There are always two or more officers present in the medical department — a wing on the north compound of the prison that has about a dozen rooms for doctor and dentist visits and blood draws. Instead of being so close to us, they could give some distance and be prepared to assist if their help is needed. The doctors and nurses wear whistles around their necks; if there is a problem, they can blow the whistle and officers will respond in seconds.
Greeder said he could not comment on specific safety methods, such as whistles, but acknowledged that medical staff have established methods of communication to express urgent safety concerns if a dangerous situation occurs.

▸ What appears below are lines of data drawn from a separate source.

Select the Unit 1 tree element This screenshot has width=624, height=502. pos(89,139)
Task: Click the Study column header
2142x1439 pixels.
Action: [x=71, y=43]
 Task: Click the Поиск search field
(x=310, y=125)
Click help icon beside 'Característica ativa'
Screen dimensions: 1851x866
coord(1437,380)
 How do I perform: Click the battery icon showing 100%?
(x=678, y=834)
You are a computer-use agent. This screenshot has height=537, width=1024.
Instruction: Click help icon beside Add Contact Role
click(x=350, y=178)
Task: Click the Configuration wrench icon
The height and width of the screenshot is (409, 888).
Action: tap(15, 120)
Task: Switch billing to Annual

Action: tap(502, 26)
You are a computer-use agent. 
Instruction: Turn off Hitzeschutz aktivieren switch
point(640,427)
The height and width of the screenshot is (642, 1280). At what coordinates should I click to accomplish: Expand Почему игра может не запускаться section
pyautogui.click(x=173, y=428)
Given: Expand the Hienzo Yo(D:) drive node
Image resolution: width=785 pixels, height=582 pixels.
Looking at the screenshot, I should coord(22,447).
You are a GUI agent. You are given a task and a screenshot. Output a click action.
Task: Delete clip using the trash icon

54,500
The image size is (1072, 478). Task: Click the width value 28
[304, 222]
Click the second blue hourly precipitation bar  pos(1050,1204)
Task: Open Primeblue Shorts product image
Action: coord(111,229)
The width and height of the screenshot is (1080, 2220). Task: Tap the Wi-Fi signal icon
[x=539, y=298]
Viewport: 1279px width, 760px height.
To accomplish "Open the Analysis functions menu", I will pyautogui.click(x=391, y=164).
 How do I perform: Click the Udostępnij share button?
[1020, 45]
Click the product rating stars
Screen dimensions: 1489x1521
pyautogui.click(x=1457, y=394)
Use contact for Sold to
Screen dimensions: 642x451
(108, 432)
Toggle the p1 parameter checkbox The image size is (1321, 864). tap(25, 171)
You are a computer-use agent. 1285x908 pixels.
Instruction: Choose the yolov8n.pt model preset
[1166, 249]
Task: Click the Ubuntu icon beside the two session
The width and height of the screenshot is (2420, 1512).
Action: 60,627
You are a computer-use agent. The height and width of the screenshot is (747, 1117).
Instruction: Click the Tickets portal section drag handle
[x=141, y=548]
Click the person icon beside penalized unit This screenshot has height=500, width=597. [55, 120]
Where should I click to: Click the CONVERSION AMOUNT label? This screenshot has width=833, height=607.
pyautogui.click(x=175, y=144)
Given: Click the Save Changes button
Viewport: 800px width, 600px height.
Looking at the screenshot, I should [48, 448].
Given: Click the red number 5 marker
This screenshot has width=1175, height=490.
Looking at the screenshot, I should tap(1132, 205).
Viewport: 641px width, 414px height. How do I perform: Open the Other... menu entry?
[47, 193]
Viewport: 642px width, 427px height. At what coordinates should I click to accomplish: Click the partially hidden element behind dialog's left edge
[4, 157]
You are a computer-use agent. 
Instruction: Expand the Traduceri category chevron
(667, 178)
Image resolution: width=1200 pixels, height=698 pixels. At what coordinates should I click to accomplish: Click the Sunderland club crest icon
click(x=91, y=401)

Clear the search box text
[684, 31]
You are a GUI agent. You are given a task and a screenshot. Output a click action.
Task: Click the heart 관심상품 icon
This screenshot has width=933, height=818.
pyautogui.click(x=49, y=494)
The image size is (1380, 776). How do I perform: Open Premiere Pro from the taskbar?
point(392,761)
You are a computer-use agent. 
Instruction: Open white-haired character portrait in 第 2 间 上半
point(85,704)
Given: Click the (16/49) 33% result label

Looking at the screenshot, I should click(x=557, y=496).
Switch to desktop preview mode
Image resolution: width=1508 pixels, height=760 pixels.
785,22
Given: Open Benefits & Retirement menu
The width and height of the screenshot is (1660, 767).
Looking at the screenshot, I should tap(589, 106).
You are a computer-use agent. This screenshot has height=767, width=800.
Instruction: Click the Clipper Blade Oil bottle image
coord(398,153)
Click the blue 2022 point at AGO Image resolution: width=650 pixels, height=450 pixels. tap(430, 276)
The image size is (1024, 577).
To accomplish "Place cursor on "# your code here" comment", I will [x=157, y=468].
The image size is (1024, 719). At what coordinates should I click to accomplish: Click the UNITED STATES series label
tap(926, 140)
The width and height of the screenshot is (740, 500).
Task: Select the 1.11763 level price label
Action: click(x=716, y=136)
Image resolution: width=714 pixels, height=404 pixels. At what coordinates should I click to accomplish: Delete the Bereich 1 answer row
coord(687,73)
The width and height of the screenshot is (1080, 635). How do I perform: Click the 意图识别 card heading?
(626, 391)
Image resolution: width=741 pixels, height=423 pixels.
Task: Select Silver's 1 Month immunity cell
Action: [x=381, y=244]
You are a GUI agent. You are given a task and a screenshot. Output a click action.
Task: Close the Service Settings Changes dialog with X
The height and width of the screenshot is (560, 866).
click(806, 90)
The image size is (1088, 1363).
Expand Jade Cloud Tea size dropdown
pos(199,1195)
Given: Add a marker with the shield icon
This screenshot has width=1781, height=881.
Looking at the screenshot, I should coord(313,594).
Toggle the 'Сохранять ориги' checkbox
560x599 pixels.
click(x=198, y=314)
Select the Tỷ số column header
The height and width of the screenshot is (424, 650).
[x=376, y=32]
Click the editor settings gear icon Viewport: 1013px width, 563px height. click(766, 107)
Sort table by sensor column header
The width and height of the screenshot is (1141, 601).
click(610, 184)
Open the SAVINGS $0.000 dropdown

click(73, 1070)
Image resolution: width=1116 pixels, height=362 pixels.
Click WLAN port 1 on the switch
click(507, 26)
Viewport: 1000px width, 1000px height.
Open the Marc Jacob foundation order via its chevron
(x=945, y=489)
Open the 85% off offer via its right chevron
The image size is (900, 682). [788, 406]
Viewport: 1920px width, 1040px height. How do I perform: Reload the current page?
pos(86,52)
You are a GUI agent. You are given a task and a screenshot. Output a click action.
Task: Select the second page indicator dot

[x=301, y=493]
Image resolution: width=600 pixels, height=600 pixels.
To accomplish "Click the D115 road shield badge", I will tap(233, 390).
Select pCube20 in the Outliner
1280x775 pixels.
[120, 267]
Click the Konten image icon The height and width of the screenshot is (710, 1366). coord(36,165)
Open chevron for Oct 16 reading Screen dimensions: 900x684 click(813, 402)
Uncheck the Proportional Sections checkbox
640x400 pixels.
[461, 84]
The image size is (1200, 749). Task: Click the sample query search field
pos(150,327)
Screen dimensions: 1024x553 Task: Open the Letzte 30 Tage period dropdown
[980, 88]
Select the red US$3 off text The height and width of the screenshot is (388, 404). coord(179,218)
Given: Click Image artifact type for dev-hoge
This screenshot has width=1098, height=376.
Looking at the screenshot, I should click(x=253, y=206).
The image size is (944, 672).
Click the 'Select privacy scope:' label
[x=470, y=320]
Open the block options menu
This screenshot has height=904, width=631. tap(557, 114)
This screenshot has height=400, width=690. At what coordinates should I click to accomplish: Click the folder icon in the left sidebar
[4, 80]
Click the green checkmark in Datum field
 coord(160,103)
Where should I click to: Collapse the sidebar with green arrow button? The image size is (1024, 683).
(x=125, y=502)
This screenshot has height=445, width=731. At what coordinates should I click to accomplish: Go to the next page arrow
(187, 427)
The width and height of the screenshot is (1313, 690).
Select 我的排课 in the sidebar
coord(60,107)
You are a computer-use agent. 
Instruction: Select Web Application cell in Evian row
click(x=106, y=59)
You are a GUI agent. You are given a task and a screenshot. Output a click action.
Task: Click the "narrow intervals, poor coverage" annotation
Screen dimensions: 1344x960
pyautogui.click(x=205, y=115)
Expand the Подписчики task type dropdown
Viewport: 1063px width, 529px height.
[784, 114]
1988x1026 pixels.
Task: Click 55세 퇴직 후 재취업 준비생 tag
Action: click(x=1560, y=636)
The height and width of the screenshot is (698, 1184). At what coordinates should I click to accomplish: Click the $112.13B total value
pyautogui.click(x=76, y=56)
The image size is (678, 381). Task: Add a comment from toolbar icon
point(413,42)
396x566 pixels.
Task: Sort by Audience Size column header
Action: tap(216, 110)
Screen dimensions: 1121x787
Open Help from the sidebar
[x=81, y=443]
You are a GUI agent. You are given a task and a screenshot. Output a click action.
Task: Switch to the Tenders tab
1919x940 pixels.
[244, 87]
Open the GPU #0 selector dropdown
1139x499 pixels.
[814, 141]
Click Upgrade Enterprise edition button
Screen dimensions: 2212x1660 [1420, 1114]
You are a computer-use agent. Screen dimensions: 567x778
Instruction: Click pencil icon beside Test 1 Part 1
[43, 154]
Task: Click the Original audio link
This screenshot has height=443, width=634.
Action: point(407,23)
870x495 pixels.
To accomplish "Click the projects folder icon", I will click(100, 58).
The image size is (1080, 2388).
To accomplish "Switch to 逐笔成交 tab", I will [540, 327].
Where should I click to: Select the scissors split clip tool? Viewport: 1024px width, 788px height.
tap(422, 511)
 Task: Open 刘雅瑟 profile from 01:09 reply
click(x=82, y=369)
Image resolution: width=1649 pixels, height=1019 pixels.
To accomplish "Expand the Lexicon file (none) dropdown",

“There have been incidents involving threats and assaults against medical staff,” Greeder said. “Incidents of this nature make appropriate custody presence and established safety protocols necessary to support the safe and orderly delivery of medical services. Procedures are in place to help prevent incidents and to ensure a timely response when safety concerns arise.”
But in the 12 years that I’ve been in New Jersey prisons, I’ve never heard a nurse or doctor blow the whistle.
I spoke to a friend, who has been incarcerated at New Jersey State Prison for about two decades. He said he also could not recall an instance of a medical civilian worker being attacked by an incarcerated person.
He also said he once witnessed two officers turn a person away before they could even reach medical staff for care. As the person left, he heard one of the officers say, “He’ll be back tomorrow faking stomach pains. He don’t got no cancer.”
Greeder said there is a process in place for incarcerated people to request medical care, which they do via their electronic tablets. Requests for care, Greeder said, are reviewed and determined by “qualified health care professionals,” not corrections officers. If care is alleged to have been improperly denied, it would be reviewed by the prison system.
Stephon Downer recalled a time when he had a screening before a colonoscopy. An officer made him feel uncomfortable by interjecting his beliefs and opinions about the medical procedure into the conversations.
“New Jersey State Prison has to strike a balance between the safety of staff and doctor-patient privilege,” Downer said.